Après plusieurs démarches infructueuses auprès de fonctionnaires de l'immigration, Nataliyia s'est adressée à Sana Sezim, une organisation partenaire du HCR. Cette rencontre a marqué le début d'une démarche juridique de sept ans pour obtenir des documents d'identité.

Nataliyia est enfin devenue citoyenne du Kazakhstan en 2024. « La première chose que j'ai faite a été d'établir les documents d'identité de mes enfants. Tout de suite ! J'ai insisté sur le fait que je suis une mère qui a la citoyenneté, que je suis une personne. »

Une nouvelle dynamique

Au cours de la dernière décennie, sous l'impulsion de la campagne #Jexiste (#IBelong) du HCR pour mettre fin à l'apatridie et des engagements pris par leurs gouvernements, les États d'Asie centrale ont pu résoudre plus de 218 000 cas d'apatridie sur leur territoire, y compris ceux d'Adolat et de Nataliyia. Aujourd'hui, un tiers de tous les cas d'apatridie résolus dans le monde se trouvent en Asie centrale.

Mais il n'a pas été facile de parvenir à cette avancée historique. « Le travail du HCR pour mettre fin à l'apatridie dans cette région varie selon les pays », explique Sergiu Gaina, un responsable des questions d'apatridie au HCR. Il précise que des lois et des procédures différentes font que des solutions différentes sont nécessaires selon les pays.

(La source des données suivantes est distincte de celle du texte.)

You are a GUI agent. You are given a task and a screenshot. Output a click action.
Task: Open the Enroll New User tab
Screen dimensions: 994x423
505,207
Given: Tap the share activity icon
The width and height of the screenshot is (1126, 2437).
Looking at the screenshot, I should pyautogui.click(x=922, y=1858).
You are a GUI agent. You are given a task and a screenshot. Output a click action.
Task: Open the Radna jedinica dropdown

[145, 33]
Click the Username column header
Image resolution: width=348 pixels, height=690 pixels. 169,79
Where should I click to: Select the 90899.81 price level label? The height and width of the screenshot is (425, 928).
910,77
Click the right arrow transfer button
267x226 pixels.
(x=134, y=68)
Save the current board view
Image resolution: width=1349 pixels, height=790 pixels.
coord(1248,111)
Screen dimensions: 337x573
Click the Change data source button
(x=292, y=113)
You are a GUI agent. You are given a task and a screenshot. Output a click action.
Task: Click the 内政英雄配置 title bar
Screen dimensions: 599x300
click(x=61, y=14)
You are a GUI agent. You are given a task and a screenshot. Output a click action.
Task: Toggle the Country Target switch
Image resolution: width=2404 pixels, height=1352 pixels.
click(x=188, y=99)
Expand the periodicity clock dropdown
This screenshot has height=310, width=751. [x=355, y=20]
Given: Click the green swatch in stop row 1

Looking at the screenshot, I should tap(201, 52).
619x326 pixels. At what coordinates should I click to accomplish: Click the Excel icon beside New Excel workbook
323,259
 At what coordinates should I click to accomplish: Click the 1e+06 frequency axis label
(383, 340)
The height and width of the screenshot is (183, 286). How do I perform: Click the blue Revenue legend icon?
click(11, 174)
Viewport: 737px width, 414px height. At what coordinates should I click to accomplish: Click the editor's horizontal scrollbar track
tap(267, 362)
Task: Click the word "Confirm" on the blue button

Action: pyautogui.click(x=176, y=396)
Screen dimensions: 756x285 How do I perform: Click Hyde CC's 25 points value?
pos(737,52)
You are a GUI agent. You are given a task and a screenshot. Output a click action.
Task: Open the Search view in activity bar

La République kirghize a pris une mesure audacieuse et importante en 2019, en adoptant une loi accordant la nationalité à toutes les personnes sans papiers, devenant ainsi le premier pays au monde à mettre fin à tous les cas connus d'apatridie sur son territoire. Ce succès est en partie dû au HCR et à certains de ses partenaires, comme Fergana Valley Lawyers Without Borders, une association dirigée par le lauréat mondial de la Distinction Nansen pour les réfugiés, Azizbek Ashurov.

En novembre 2024, le Turkménistan a annoncé qu'il avait également mis fin à tous les cas connus d'apatridie sur son territoire.

Peu avant la fin de la campagne #Jexiste en novembre 2024, le HCR a annoncé la création d'une nouvelle Alliance mondiale pour mettre fin à l'apatridie.

« Nous encourageons tous les pays de la région à rejoindre l'Alliance car ils disposent d'un grand nombre de bonnes pratiques à partager avec le reste du monde », souligne Sergiu Gaina. « Tout le monde devrait savoir qui sont les apatrides, quels sont les problèmes auxquels ils sont confrontés et comment ils peuvent les aider. »

Adolat et Nataliyia font partie des nombreuses personnes dont la vie a été transformée grâce aux efforts concertés visant à mettre fin à l'apatridie en Asie centrale.

« Maintenant que je possède la citoyenneté, je peux aller dans des endroits et réaliser des choses qui m'étaient impossibles lorsque j'étais apatride », se réjouit Adolat. « Je rêve d'utiliser ces papiers pour aider mes enfants à construire leur avenir ».